**PROBLEM DETAILS**
Extract the part of the text on Peak Coffee from "Lending credence to" up to and including "in farming techniques.", word for word.

Lending credence to the idea of Peak Coffee is distasteful and even this blog post gives it more attention than it deserves. For Peak Coffee to be even remotely possible in context the following must be true:
1. Coffee is grown and harvested at levels of efficiency so high as to be impossible to improve. Of course we know that coffee growing is notoriously inefficient, and massive gains in productivity are possible with even small changes in farming techniques.
2. All available land suitable for coffee growing is presently engaged in coffee production. As advances are made in understanding how to grow coffee in a truly sustainable way thanks to organizations such as Rainforest Alliance, more land for sensible, sustainable and productive coffee farms becomes viable
3. Coffee consumption is inelastic to price movements, and higher prices will not effect the volume required. Coffee prices are relatively inelastic, but consumers look for alternatives at prices rise beyond historical level, most often choosing lower cost options. Coffee has always been considered a loss leader in many retail chains feeding support to the elasticity argument
4. There are no improvements to be made through genetic modification of coffee. (Distasteful but a factor non the less) While this option is likely a nuclear option, if sustained prices and increasing demand were not compensated for by other advances, this would be explored
5. The demand curve volume for coffee will be fed by developing nations who have yet to discover coffee as a beverage, but will eventually overwhelm the marketplace. This is predicated on the assumption that consumers in developing nations consumption habits are particularly inelastic to high prices. Coffee is not tobacco, and overcoming cultural preferences is more difficult than we are being led to believe.
6. Consumption growth in the Specialty Coffee segment has no ceiling, and will surpass commodity coffee in commercial importance. Of course Specialty Coffee can be proud of being the fastest growing segment, as did Fair Trade at one point in recent history. But Fair Trade has never achieved wide acceptance even in markets highly sympathetic to Fair Trade such as The Netherlands and there is no reason to believe that Specialty Coffee will enjoy better results. The idea that Specialty Coffee is somehow impervious to price spikes over the long run is foolish and dismissive of the power and influence of the large commodity operators. Even taking wildly inflated figures of 20% of all coffee sold being Specialty Grade, commodity speculators could quite easily commoditize the Specialty Grade trade by purchasing in quantity should stocks somehow approach Peak. For example: If ALL Specialty Grade coffee in the world were to be commoditized, assuming it represents 20% of production, it would only move the commodity price by: ($2.35x.8)+(4.7x.2)=$2.84 or an increase of $0.47 per pound using todays close.(I am assuming a Specialty Grade Price 2x the "C" which is generous on average)
There is much to be said for the possible negative impact of climate change on harvest yields, but it is all speculation and statistically inconsequential on a macro level to date. Equally, there is much to be said about the impact of the possibility of capital markets freezing in Europe reducing liquidity in the commodity trades and increasing the spreads. I think it fair to say that financial markets and currency factors have moved the coffee market far more often than harvest or weather events in the past 2 years. For now, lets put the words Peak Coffee out of our lexicon, and stick with variables which are within the realm of the reasonable.

**DATASET**
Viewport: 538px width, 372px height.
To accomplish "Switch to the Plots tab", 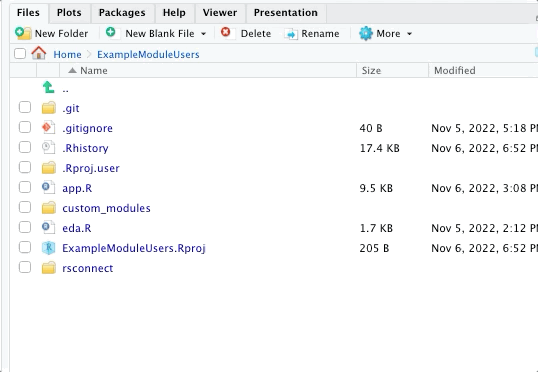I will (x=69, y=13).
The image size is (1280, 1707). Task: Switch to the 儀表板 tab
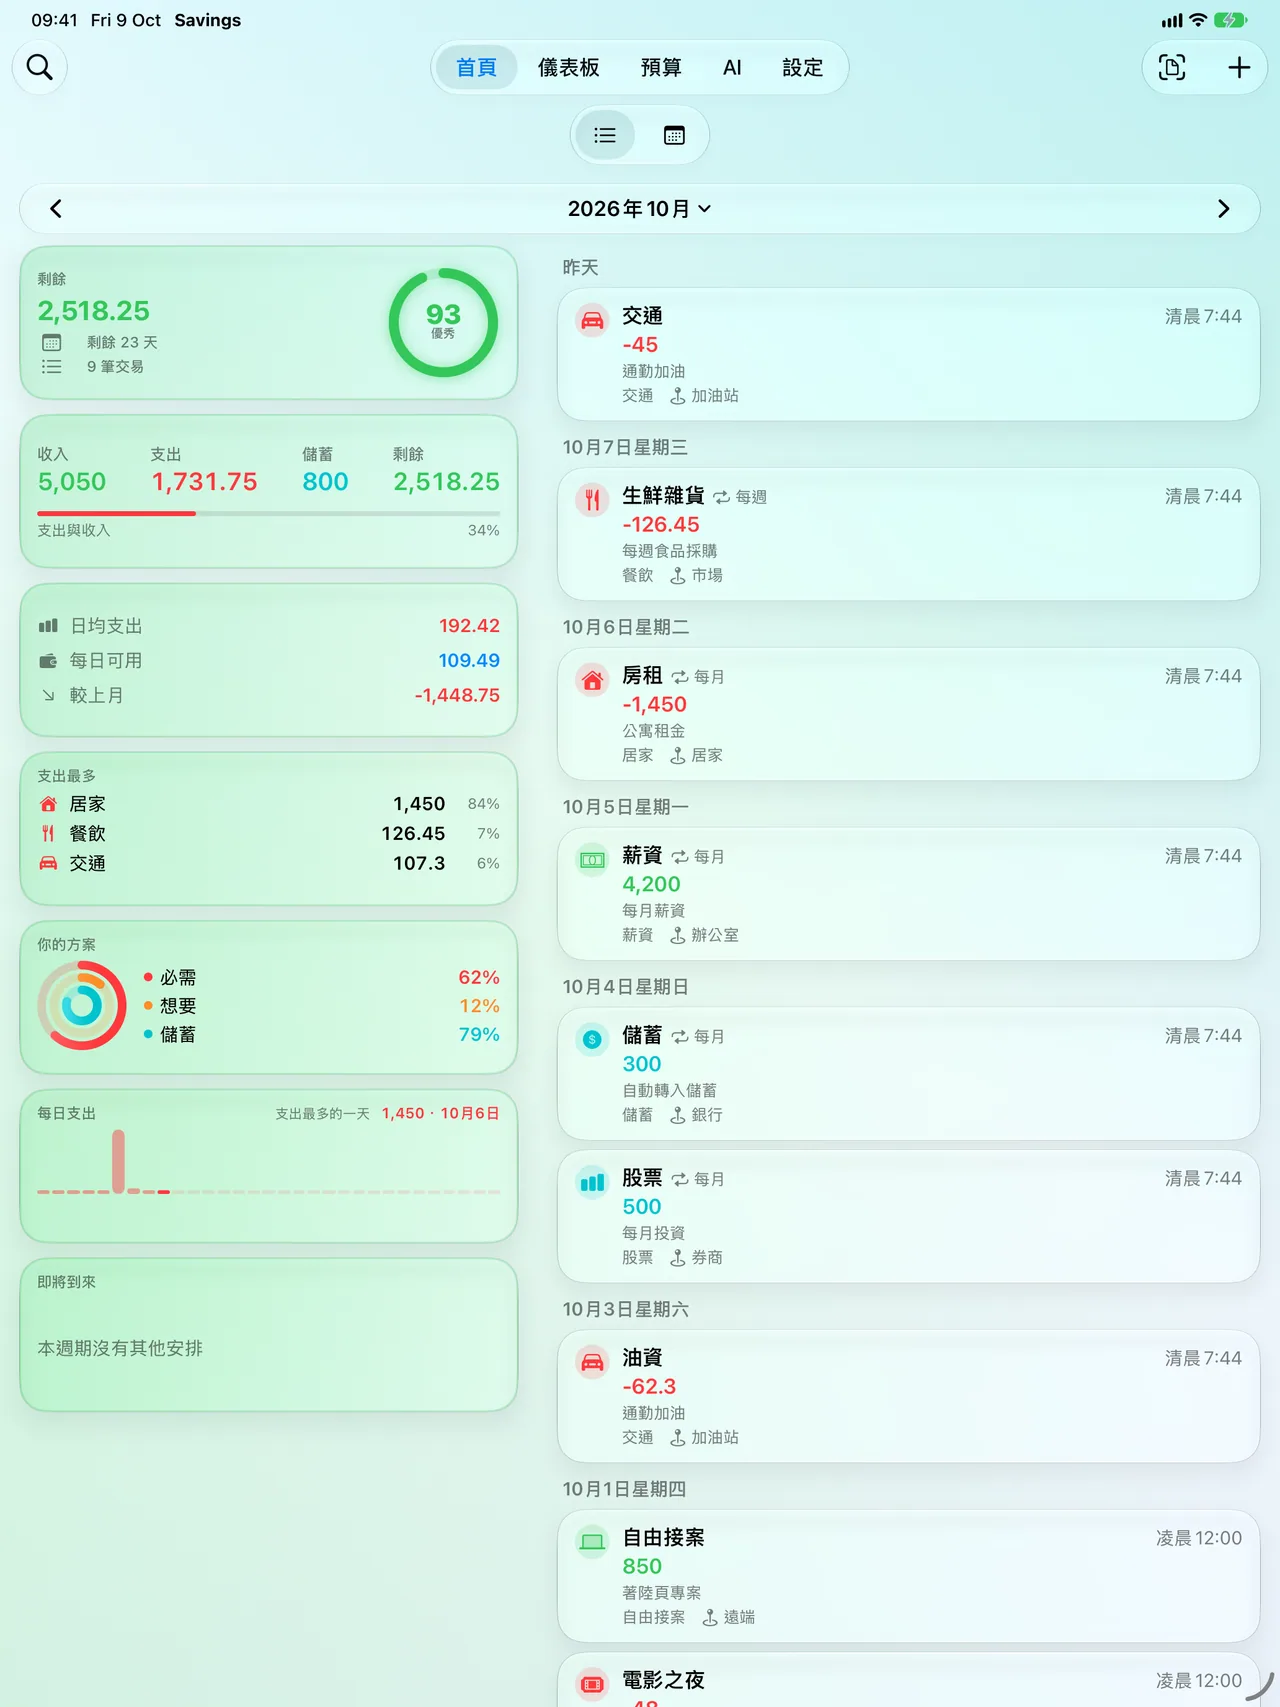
---
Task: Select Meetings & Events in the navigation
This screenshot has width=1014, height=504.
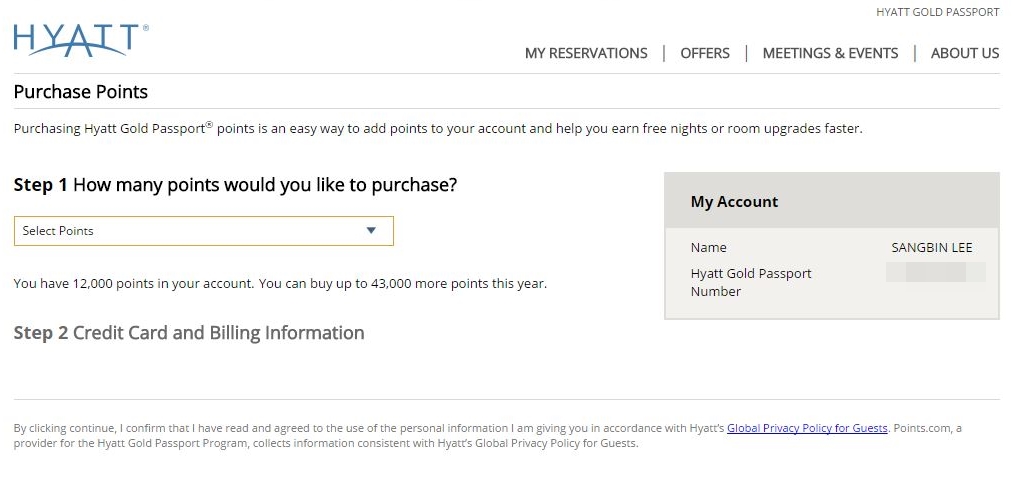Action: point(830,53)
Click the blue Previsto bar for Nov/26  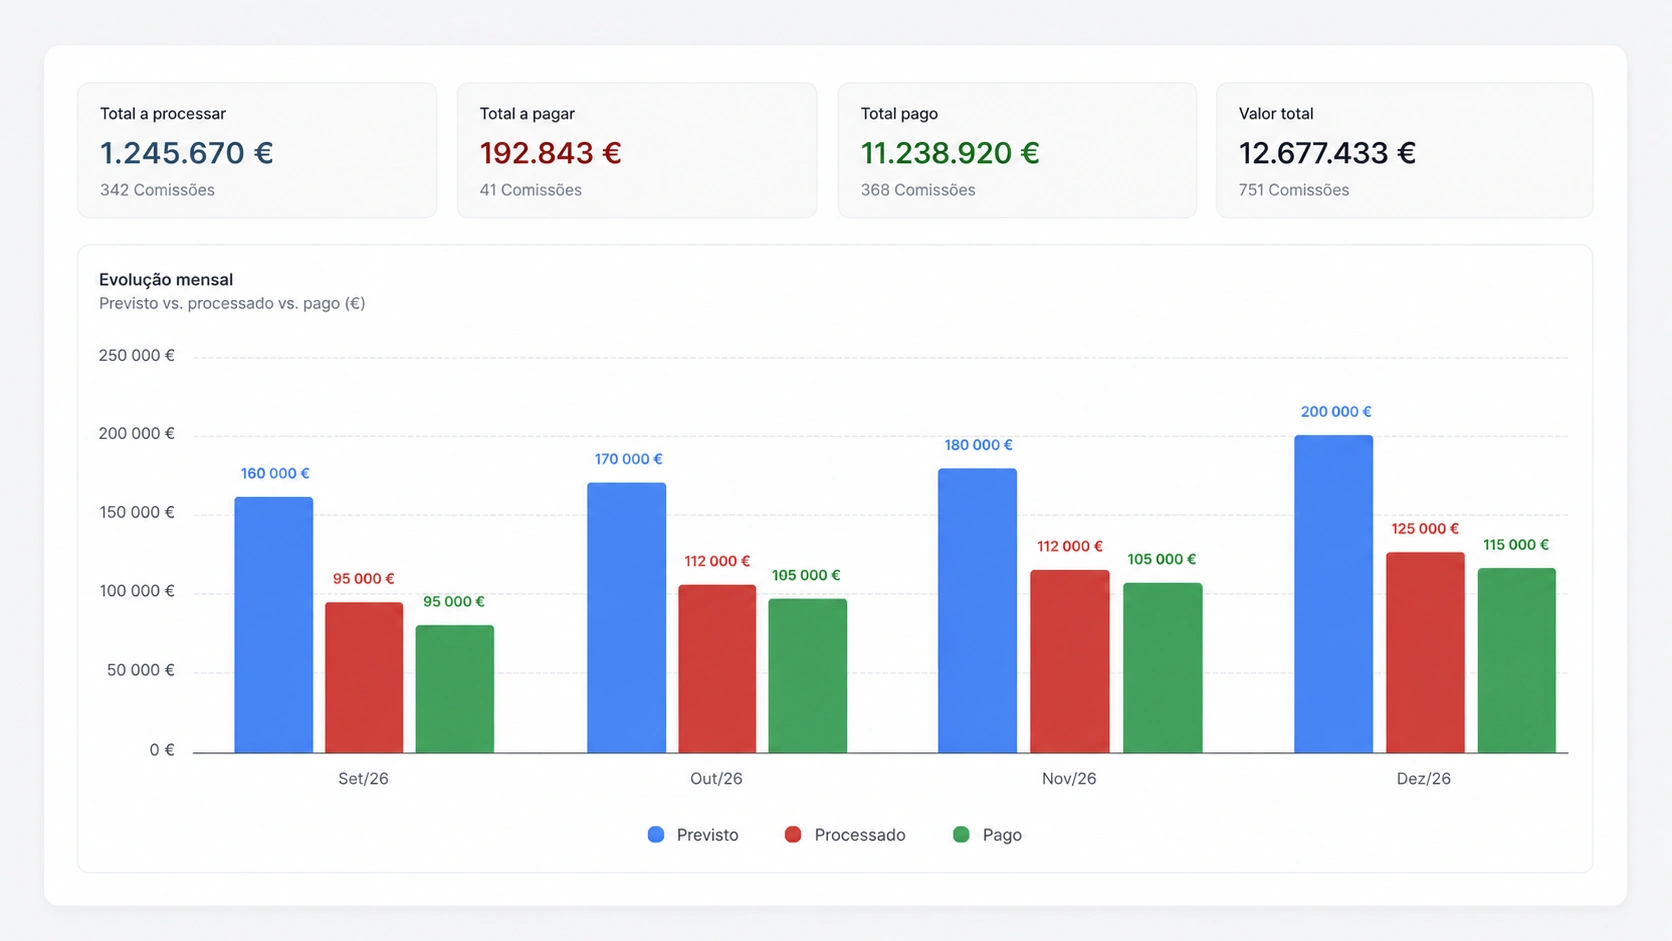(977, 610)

**RESPONSE TO THIS TASK**
Lending credence to the idea of Peak Coffee is distasteful and even this blog post gives it more attention than it deserves. For Peak Coffee to be even remotely possible in context the following must be true:
1. Coffee is grown and harvested at levels of efficiency so high as to be impossible to improve. Of course we know that coffee growing is notoriously inefficient, and massive gains in productivity are possible with even small changes in farming techniques.